Any roll-out must be steadily held over the longer term. Long ago, change would be considered a 7-10 years commitment. Now, using coaching-leader performance and behaviors as a leadership skill-set, including those desired behavioral norms (supported by corporate recognition and reward), these changes can be driven much faster. The key elements of this approach include:

  • The top-down acquisition of the new norms in behaviors and performance
  • Investment in the pace of delivery.

The pace of delivery is critical. Too slow and the change becomes siloed, creating only pockets of embedded, successful change. So, all executives should be engaged in programs and a structured learning-journey within the first six months of roll-out. The learning journey needs to be an average of 15-18 months with options to vary the interventions with individual and group needs. For example, some executives may need to engage in Action Sets or receive extra training-sessions to catch up.

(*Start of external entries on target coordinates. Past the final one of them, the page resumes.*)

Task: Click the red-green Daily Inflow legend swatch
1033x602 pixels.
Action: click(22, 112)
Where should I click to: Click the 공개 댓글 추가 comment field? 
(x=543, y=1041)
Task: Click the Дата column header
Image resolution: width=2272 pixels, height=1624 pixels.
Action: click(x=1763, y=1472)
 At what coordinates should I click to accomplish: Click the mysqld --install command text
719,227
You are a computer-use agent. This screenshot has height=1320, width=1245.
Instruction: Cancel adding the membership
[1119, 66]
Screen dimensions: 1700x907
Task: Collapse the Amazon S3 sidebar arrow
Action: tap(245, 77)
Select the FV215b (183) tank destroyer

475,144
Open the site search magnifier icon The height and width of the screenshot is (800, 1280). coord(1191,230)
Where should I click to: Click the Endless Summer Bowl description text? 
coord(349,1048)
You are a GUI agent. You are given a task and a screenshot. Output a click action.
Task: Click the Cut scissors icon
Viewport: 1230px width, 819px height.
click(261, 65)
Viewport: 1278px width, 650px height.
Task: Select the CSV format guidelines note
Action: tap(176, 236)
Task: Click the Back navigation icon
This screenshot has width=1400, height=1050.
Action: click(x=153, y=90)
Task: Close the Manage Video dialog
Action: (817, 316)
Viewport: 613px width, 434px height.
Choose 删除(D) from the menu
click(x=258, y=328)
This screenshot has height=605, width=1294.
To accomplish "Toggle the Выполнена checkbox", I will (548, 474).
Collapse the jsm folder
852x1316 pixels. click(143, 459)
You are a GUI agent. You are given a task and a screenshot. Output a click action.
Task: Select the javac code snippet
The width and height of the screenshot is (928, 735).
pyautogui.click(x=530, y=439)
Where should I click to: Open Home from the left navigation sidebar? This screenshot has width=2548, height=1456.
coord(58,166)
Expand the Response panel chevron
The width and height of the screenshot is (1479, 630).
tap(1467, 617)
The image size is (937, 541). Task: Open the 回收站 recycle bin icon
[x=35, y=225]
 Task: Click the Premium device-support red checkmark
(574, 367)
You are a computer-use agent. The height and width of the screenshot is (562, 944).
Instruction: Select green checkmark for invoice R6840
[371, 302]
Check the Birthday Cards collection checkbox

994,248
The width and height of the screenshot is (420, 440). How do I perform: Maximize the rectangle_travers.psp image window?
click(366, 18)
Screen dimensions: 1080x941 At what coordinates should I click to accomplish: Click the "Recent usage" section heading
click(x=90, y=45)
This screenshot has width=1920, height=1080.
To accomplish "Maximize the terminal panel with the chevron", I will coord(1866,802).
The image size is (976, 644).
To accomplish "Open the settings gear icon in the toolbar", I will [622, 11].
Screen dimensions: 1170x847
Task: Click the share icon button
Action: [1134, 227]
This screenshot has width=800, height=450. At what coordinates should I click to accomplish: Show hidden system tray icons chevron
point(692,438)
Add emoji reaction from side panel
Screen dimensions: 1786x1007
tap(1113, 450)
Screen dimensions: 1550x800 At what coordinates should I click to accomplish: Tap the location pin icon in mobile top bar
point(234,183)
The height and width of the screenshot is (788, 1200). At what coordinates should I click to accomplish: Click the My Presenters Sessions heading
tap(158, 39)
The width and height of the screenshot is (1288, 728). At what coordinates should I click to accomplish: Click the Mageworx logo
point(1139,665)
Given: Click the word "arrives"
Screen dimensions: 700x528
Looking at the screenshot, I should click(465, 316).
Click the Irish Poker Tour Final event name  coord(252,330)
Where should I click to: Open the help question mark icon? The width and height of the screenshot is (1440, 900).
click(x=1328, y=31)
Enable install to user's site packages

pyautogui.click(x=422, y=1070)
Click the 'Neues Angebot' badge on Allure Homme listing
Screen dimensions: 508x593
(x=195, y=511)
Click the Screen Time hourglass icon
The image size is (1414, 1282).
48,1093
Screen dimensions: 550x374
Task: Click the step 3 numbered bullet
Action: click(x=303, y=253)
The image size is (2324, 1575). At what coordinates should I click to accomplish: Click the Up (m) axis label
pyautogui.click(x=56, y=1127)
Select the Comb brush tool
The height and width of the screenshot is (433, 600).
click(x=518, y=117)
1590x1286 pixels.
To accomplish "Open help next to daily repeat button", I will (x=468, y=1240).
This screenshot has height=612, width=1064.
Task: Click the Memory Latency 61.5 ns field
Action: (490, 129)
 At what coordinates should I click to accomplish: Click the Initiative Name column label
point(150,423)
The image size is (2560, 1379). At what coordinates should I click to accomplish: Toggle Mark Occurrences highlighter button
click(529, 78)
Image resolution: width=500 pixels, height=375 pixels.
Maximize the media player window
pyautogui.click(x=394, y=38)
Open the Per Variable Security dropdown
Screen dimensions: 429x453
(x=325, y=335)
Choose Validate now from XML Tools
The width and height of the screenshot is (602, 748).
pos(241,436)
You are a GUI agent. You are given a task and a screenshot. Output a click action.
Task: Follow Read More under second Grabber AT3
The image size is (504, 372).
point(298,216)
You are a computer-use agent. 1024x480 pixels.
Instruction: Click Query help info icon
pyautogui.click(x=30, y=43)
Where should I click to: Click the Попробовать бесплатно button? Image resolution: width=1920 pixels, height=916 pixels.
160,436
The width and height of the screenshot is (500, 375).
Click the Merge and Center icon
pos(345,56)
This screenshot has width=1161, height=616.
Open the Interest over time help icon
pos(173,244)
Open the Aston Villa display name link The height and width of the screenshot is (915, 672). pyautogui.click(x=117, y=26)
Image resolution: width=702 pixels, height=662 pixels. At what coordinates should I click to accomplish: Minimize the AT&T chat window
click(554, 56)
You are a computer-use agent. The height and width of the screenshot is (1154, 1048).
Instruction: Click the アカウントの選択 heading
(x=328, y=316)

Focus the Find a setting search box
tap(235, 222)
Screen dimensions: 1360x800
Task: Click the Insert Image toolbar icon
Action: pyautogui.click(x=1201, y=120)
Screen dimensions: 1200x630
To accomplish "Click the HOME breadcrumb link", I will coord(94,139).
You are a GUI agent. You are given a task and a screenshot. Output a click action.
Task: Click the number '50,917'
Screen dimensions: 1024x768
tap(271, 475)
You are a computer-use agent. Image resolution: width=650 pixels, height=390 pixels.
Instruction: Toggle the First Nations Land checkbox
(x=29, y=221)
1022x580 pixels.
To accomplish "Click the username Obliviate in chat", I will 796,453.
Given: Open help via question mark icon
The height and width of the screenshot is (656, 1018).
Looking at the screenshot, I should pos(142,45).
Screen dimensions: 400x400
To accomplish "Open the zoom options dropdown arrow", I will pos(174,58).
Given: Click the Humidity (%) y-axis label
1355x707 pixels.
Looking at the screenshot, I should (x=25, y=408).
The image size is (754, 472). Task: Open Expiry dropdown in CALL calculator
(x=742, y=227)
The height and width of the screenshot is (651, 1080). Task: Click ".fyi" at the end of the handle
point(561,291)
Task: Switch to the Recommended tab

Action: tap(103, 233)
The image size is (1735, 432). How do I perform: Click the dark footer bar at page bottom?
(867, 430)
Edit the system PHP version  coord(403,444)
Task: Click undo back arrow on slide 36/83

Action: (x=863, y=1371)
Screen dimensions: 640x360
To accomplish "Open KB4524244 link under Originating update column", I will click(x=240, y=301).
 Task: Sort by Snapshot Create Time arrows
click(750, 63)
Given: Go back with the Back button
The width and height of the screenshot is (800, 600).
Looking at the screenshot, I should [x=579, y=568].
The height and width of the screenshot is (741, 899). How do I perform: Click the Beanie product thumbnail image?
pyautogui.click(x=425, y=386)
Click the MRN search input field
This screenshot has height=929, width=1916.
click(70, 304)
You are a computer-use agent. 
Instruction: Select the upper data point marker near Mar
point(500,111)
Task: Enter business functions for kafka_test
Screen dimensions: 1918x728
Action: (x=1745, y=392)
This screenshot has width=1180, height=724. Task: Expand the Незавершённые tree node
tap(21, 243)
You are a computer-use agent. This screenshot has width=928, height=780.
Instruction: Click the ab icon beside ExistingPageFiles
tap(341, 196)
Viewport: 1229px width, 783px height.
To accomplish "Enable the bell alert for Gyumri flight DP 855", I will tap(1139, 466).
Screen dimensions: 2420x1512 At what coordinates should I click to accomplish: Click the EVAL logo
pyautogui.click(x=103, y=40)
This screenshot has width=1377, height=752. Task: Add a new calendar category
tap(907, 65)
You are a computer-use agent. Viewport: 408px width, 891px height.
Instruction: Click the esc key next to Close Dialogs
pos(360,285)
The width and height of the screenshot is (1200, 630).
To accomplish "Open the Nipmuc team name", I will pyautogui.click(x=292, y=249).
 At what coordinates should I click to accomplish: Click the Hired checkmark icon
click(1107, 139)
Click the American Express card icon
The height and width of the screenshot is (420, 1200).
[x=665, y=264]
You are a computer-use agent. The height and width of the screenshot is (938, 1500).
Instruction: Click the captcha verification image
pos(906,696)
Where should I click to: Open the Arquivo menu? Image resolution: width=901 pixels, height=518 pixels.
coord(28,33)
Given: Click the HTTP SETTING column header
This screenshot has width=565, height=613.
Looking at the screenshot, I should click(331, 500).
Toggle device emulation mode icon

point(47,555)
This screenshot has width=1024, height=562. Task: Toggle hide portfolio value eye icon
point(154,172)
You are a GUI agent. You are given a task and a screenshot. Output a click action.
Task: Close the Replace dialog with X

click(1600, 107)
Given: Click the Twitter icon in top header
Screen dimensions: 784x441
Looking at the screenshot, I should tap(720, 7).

Significant behavioral change in people may take anywhere from a few minutes to about 18 months. This variable time-period is due to[3] individual ‘preparedness for change’ and the personal (largely emotional) demands that required-change can create. Preparedness for change may also be context-specific; an individual may be ready to change-up certain relational behaviors, but not yet ready to accept and work on feedback, for example. All we can do is give them support mechanisms: time and support to encourage them to try and change. It is a given that some people will leave the organization because they remain inflexible. In the longer-term, retention statistics will prove that the well-organization is working.

Benefits

Organizational performance is not driven only by numbers. Human factors are key. While many organizations fail to tie-in both aspects of corporate performance, those that do, get both the rewards of success AND happy staff. Fixing both sides of the coin creates a more robust business that keeps and nurtures its talent.

How Else Can We Encourage the Healthy Organization?

Think about services and structures that relieve staff of some of their life-pressures. Depending on the size of your work-force, these might include some of the following:

  • Head & shoulder massaging service
  • Laundry service
  • Family Canteen
  • Child-care
  • Flexible working around a core-time
  • Work-share
  • Pet policy (for example, bring your dog if colleagues do not object)
  • Personal-life break-out periods (for example: 08:00-08:30 free time and calls to deal with domestic issues).

End Note

We can create healthy organizations that perform. Most people in HR are limited to sticking-plasters when it is blood-transfusions that are needed! HR craves to make a difference. Senior Management, take note and use the HR talent you have; create a well and better-performing organization.

[1] The senior team all need to be shifting towards the ‘desired work-culture made obvious by the behaviors and performance of the top team and down.
[2] Contact the author for more.
[3] Preparedness for change’ is a psychological measurand.